_WHAT IS REQUIRED_.
Line by line, copy all of the data exactly.

_Data extracted from a collection_.

#####

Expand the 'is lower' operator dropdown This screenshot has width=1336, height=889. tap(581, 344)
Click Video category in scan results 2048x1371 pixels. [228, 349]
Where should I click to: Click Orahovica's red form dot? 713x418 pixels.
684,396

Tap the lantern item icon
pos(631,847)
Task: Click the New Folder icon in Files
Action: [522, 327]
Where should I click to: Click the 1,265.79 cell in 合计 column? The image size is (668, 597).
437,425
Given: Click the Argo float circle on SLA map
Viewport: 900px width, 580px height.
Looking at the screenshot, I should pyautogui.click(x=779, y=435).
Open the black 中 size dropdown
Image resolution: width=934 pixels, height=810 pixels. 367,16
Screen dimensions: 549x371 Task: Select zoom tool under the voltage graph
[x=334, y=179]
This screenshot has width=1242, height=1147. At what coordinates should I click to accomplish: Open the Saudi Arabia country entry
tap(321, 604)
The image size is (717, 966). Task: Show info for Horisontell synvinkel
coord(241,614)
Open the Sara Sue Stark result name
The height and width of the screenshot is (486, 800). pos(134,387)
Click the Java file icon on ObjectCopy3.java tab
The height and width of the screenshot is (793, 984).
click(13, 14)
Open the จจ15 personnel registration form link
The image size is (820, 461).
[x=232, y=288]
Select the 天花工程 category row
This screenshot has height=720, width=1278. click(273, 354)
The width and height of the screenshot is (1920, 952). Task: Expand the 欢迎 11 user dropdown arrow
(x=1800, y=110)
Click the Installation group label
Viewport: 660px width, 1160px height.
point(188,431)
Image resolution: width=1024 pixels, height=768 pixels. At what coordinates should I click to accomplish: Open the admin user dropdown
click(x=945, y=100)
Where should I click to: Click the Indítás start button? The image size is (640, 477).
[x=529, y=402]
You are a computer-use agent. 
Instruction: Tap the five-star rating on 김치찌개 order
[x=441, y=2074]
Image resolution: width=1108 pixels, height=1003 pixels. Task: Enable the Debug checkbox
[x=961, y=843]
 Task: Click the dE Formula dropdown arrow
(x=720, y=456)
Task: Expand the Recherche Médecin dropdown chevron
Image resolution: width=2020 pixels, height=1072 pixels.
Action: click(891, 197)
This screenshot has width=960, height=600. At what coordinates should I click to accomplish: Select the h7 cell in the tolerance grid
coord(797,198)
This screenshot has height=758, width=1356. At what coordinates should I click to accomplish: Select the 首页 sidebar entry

#####

_SOLVED PROBLEM_.
Expand the 'is lower' operator dropdown This screenshot has width=1336, height=889. tap(581, 344)
Click Video category in scan results 2048x1371 pixels. [228, 349]
Where should I click to: Click Orahovica's red form dot? 713x418 pixels.
684,396

Tap the lantern item icon
pos(631,847)
Task: Click the New Folder icon in Files
Action: [522, 327]
Where should I click to: Click the 1,265.79 cell in 合计 column? The image size is (668, 597).
437,425
Given: Click the Argo float circle on SLA map
Viewport: 900px width, 580px height.
Looking at the screenshot, I should pyautogui.click(x=779, y=435).
Open the black 中 size dropdown
Image resolution: width=934 pixels, height=810 pixels. 367,16
Screen dimensions: 549x371 Task: Select zoom tool under the voltage graph
[x=334, y=179]
This screenshot has width=1242, height=1147. At what coordinates should I click to accomplish: Open the Saudi Arabia country entry
tap(321, 604)
The image size is (717, 966). Task: Show info for Horisontell synvinkel
coord(241,614)
Open the Sara Sue Stark result name
The height and width of the screenshot is (486, 800). pos(134,387)
Click the Java file icon on ObjectCopy3.java tab
The height and width of the screenshot is (793, 984).
click(13, 14)
Open the จจ15 personnel registration form link
The image size is (820, 461).
[x=232, y=288]
Select the 天花工程 category row
This screenshot has height=720, width=1278. click(273, 354)
The width and height of the screenshot is (1920, 952). Task: Expand the 欢迎 11 user dropdown arrow
(x=1800, y=110)
Click the Installation group label
Viewport: 660px width, 1160px height.
point(188,431)
Image resolution: width=1024 pixels, height=768 pixels. At what coordinates should I click to accomplish: Open the admin user dropdown
click(x=945, y=100)
Where should I click to: Click the Indítás start button? The image size is (640, 477).
[x=529, y=402]
You are a computer-use agent. 
Instruction: Tap the five-star rating on 김치찌개 order
[x=441, y=2074]
Image resolution: width=1108 pixels, height=1003 pixels. Task: Enable the Debug checkbox
[x=961, y=843]
 Task: Click the dE Formula dropdown arrow
(x=720, y=456)
Task: Expand the Recherche Médecin dropdown chevron
Image resolution: width=2020 pixels, height=1072 pixels.
Action: click(891, 197)
This screenshot has width=960, height=600. At what coordinates should I click to accomplish: Select the h7 cell in the tolerance grid
coord(797,198)
This screenshot has height=758, width=1356. At what coordinates should I click to accomplish: Select the 首页 sidebar entry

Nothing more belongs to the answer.